Print every line of the data below verbatim, leaving out the pictures.
>>>>>
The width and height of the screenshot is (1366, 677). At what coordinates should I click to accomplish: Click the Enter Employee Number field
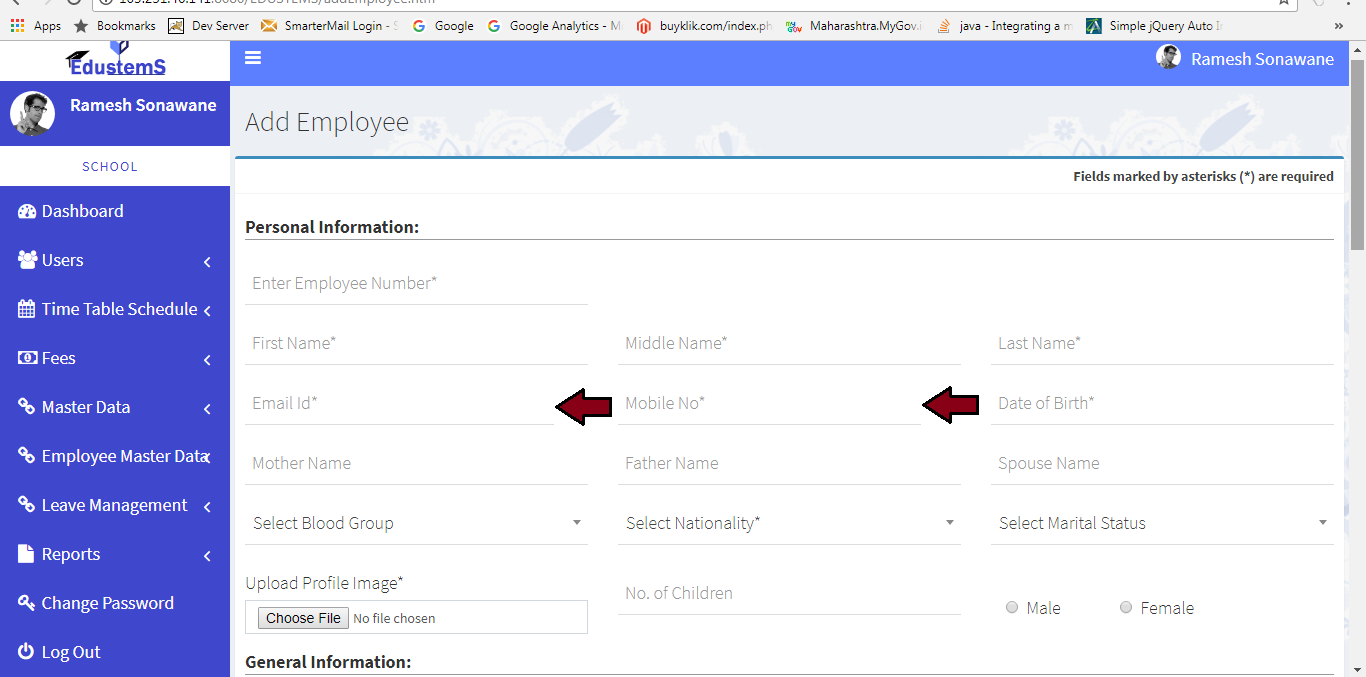416,284
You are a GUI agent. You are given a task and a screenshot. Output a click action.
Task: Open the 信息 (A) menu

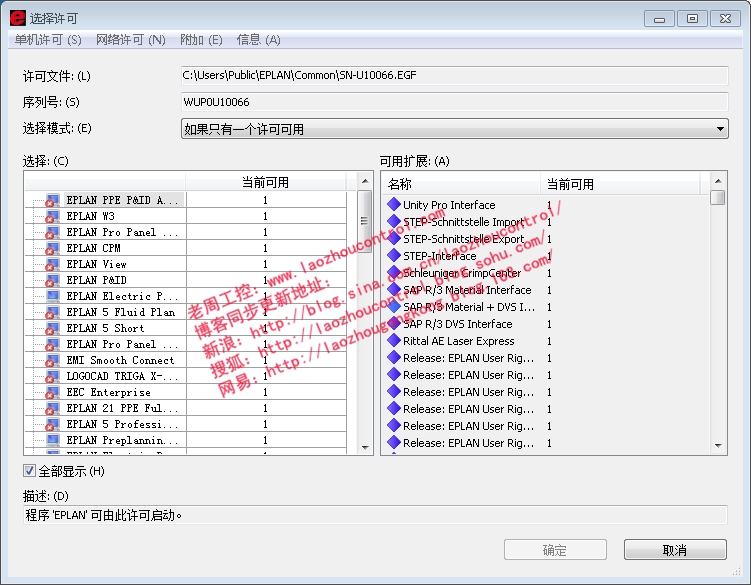coord(258,39)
<<<<<
> **Written response**
The width and height of the screenshot is (1366, 677). At what coordinates should I click to accomplish: Click the Enter Employee Number field
416,284
You are a GUI agent. You are given a task and a screenshot. Output a click action.
Task: Open the 信息 (A) menu

coord(258,39)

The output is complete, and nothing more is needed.